所给文本:

*****

3. 讀取雲端json檔(當看到最後的副檔名有json檔時),當使用瀏灠器觀看網址時，會直接下載json檔的處理方式

import requests
import json

json_url = 'https://quality.data.gov.tw/dq_download_json.php?nid=6056&md5_url=0072acc4d89f426c77bff6b92aaa700d'

response=requests.get(json_url)
response.json()

4. 下載雲端csv檔(當看到最後的副檔名有csv檔時),並將檔案儲存於專案資料夾內

import requests

csv_url = 'http://www.taisugar.com.tw/Upload/UserFiles/台糖休閒遊憩事業部各據點簡介.csv'
r = requests.get(csv_url, stream=True)
with open('station.csv', 'wb') as fd:
    for chunk in r.iter_content(chunk_size=128):
        fd.write(chunk)
結果:===================
檔案station.csv已經下載

5. 下載雲端json檔(當看到最後的副檔名有csv檔時),並將檔案儲存於專案資料夾內

import requests

json_url = 'https://quality.data.gov.tw/dq_download_json.php?nid=6056&md5_url=0072acc4d89f426c77bff6b92aaa700d'
r = requests.get(json_url, stream=True)
with open('holtels.json','wb') as fd:
    for chunk in r.iter_content(chunk_size=128):
        fd.write(chunk)

6. 下載網路圖片

import requests
image_url = 'https://res.klook.com/image/upload/c_crop,h_668,w_1687,x_0,y_0/c_fill,w_960,h_460,f_auto/w_80,x_15,y_15,g_south_west,l_klook_water/activities/orq6ulmzbtxshu1yb2dp.jpg'

r = requests.get(image_url, stream=True)
filename = r.url.split('/')[-1:]

with open(filename[0],'wb') as fd:
    for chunk in r.iter_content(chunk_size=128):
        fd.write(chunk)
        
結果:===========
下載圖片

*****

所给记录:
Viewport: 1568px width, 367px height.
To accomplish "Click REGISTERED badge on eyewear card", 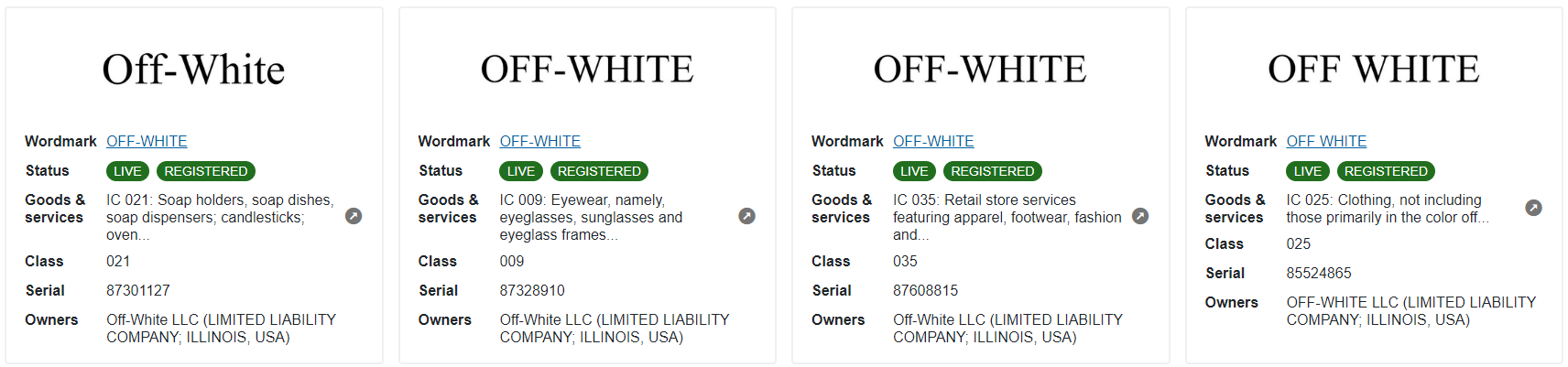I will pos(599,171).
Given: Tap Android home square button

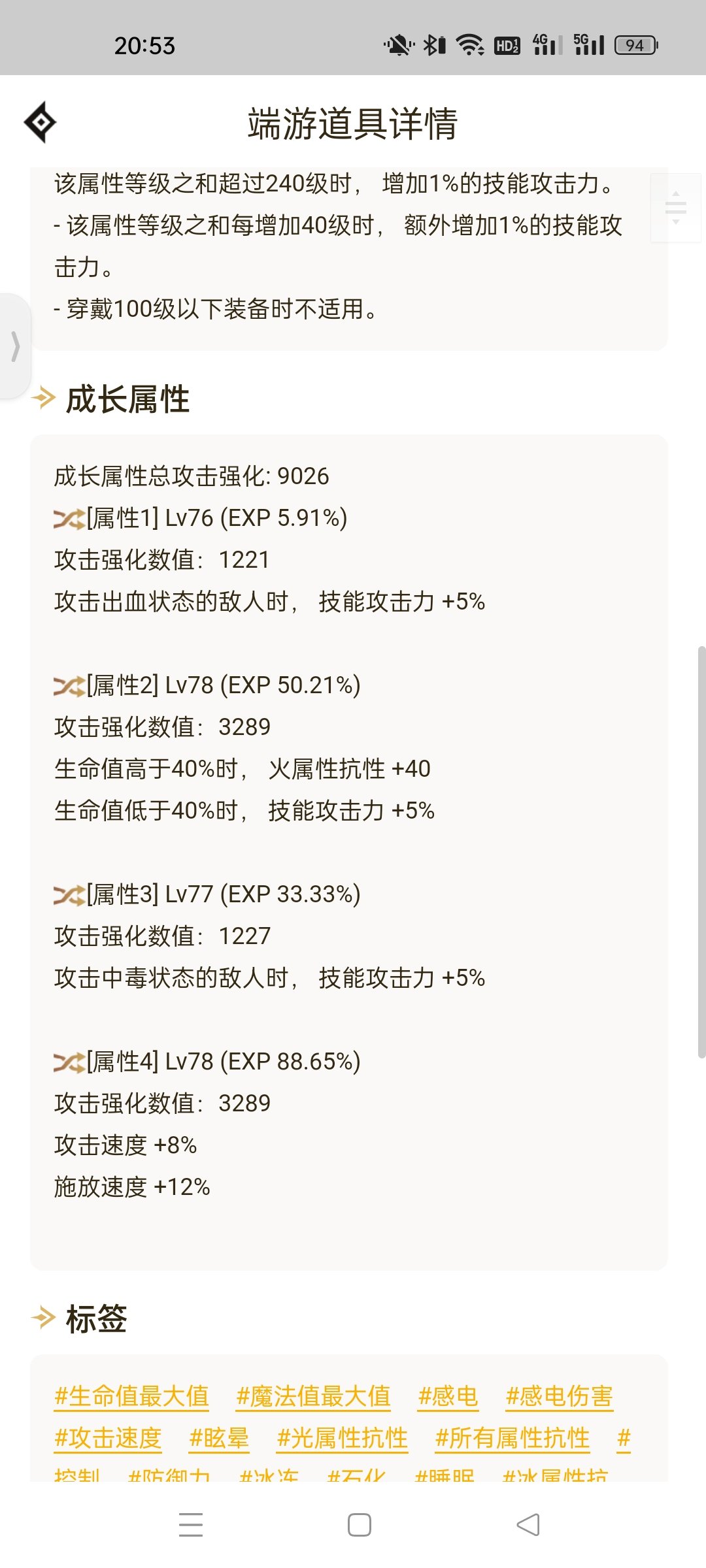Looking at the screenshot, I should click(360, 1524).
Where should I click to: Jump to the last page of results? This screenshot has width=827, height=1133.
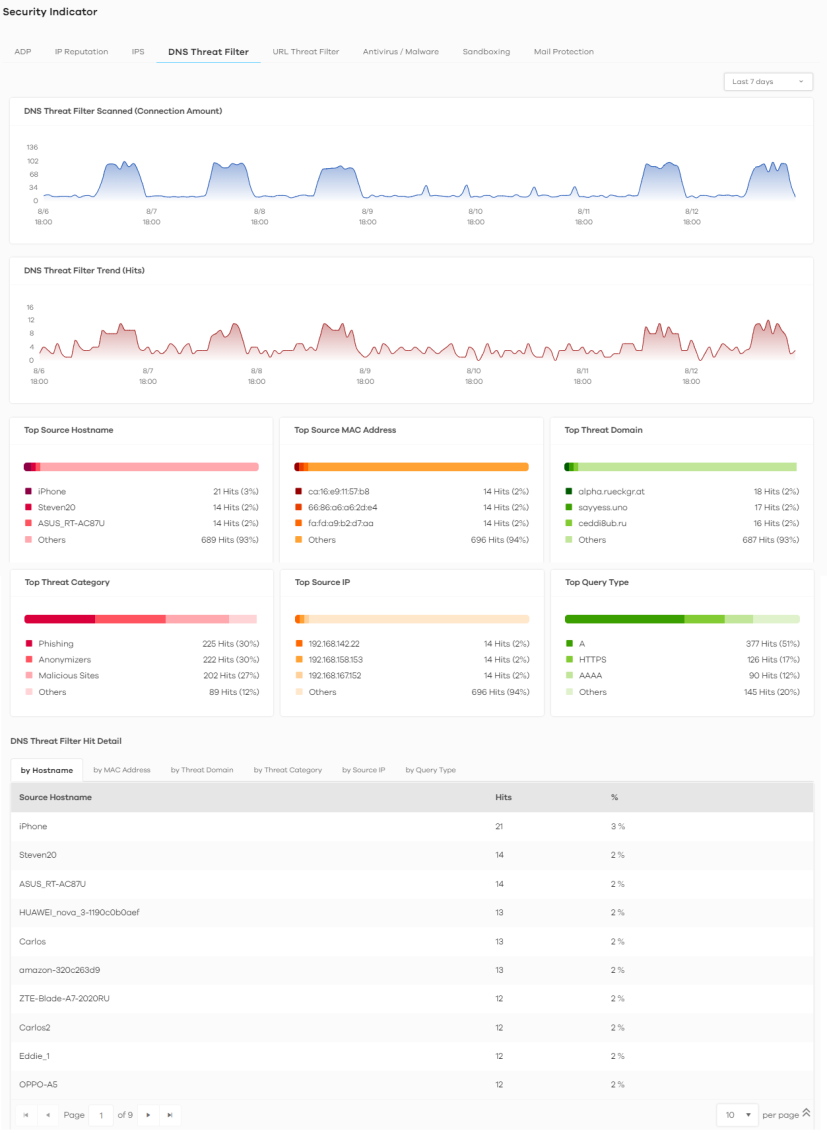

*****

任务说明:
在所给文本中，标题为“下載雲端csv檔”的示例将下载的文件保存为什么文件名？ 请仅依据所给文本作答。

完整输出:
station.csv